This has 3 primary outputs:
1. The `./build-output/bin/telepresence` executable binary
2. The `${TELEPRESENCE_REGISTRY}/tel2` Docker image
3. The `${TELEPRESENCE_REGISTRY}/telepresence` Docker image

It essentially does 4 separate tasks:
1. `make build` to build the `./build-output/bin/telepresence`
executable binary
2. `make tel2-image` to build the `${TELEPRESENCE_REGISTRY}/tel2` Docker
image.
3. `make client-image` to build the `${TELEPRESENCE_REGISTRY}/telepresence` Docker
image.
4. `make push-images` to push the `${TELEPRESENCE_REGISTRY}/tel2` and `${TELEPRESENCE_REGISTRY}/telepresence`
Docker images.

You can run any of those tasks separately, but be warned: The
`TELEPRESENCE_VERSION` for all 4 needs to agree, and `make` includes a
timestamp in the default `TELEPRESENCE_VERSION`; if you run the tasks
separately you will need to explicitly set the `TELEPRESENCE_VERSION`
environment variable so that they all agree.

When working on just the command-line binary, it is often useful to
run it simply using `go run ./cmd/telepresence` rather than compiling
it first; but be warned: When run this way it won't know its own
version number (`telepresence version` will report "v0.0.0-devel")
unless you set the `TELEPRESENCE_VERSION` environment variable, you
will want to set it to the version of a previously-pushed Docker
image.

You may think that the initial suggestion of running `make build
push-images` all the time (so that every build gets new matching
version numbers) would be terribly slow.

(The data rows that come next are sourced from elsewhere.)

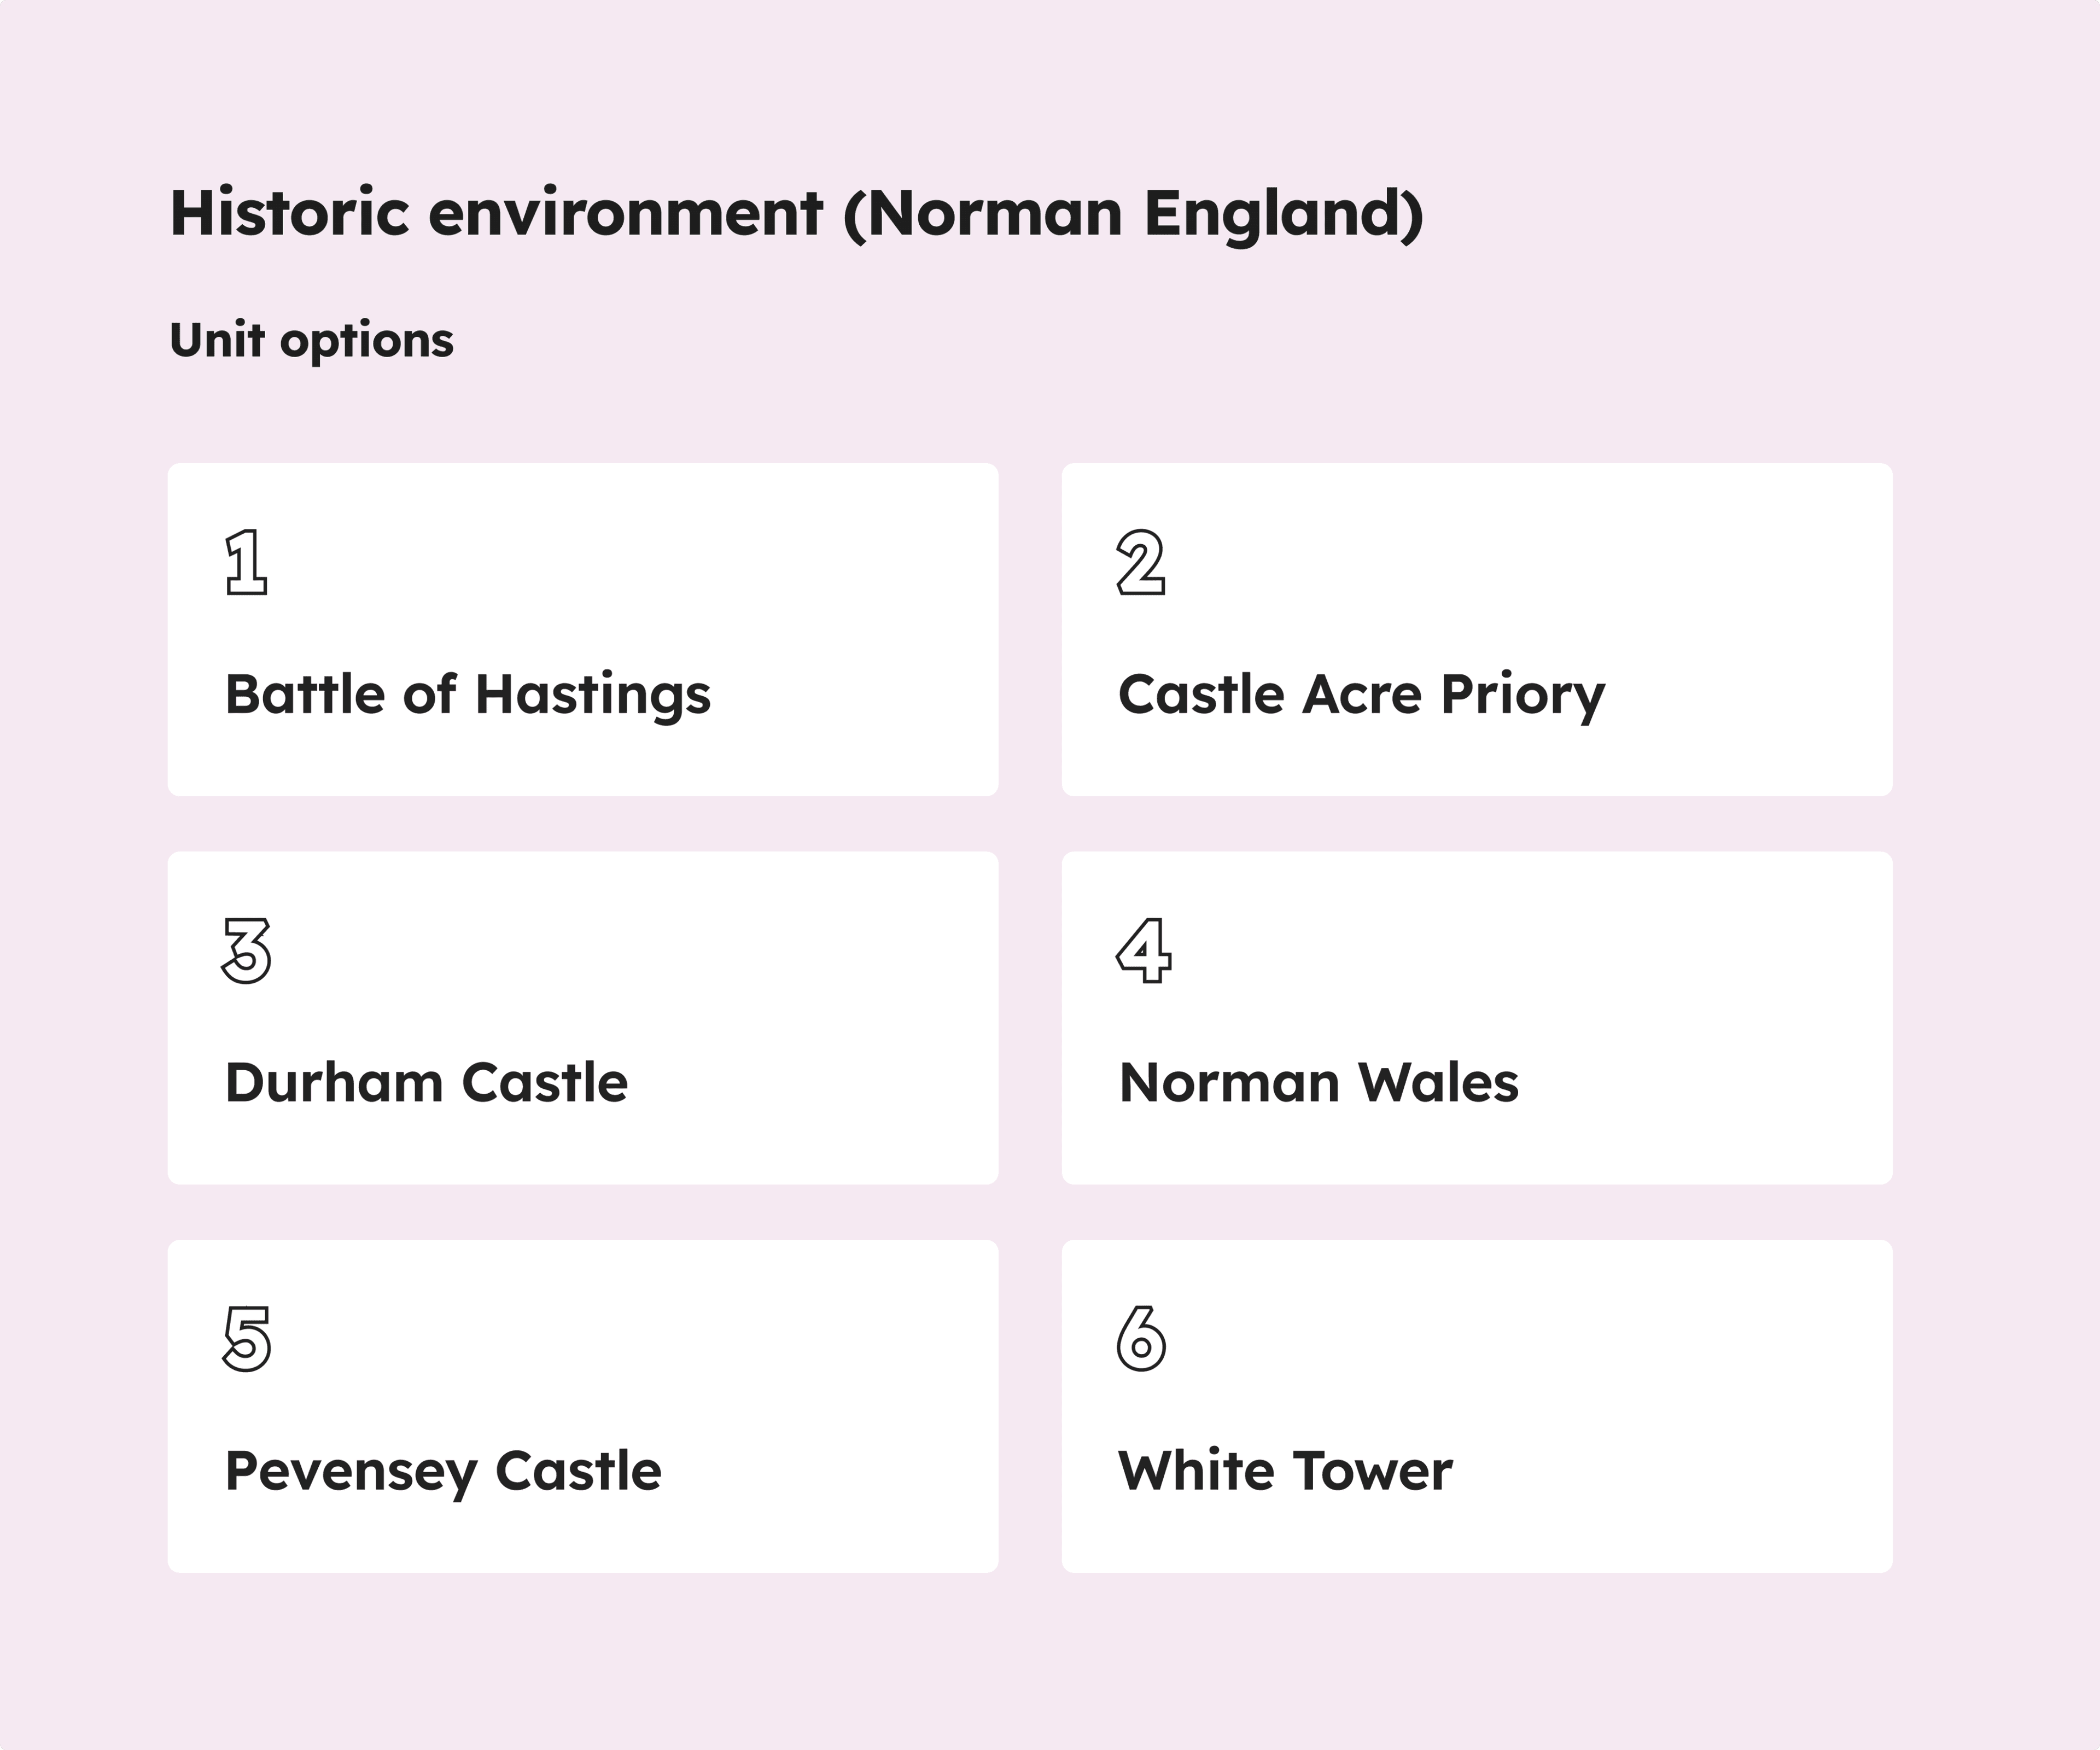Screen dimensions: 2100x1750
Task: Open the Castle Acre Priory unit
Action: [x=1361, y=695]
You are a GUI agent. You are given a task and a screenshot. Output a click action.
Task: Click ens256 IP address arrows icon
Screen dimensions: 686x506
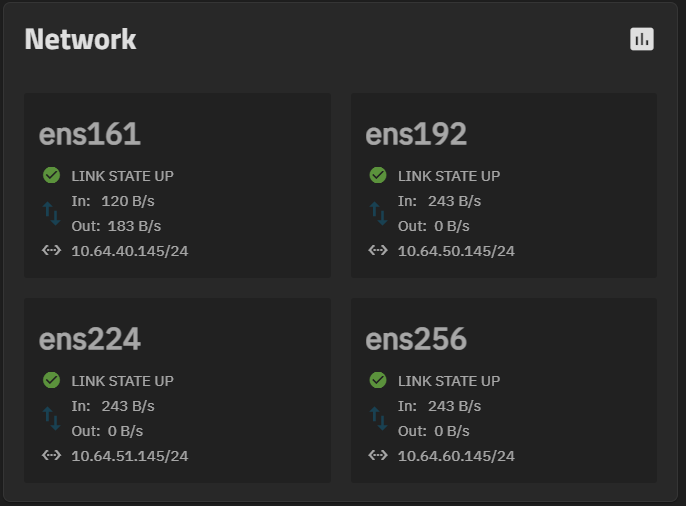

However, This is not as slow
as you might think; both `go` and `docker` are very good about reusing
existing builds and avoiding unnecessary work.

## Run the tests

Running the tests does *not* require having previously built or pushed
anything.

The tests make use of `sudo`; it is useful to get in the habit of
running a no-op `sudo` command to pre-emptively prompt for your
password to avoid having to notice when the prompt appears in the test
output.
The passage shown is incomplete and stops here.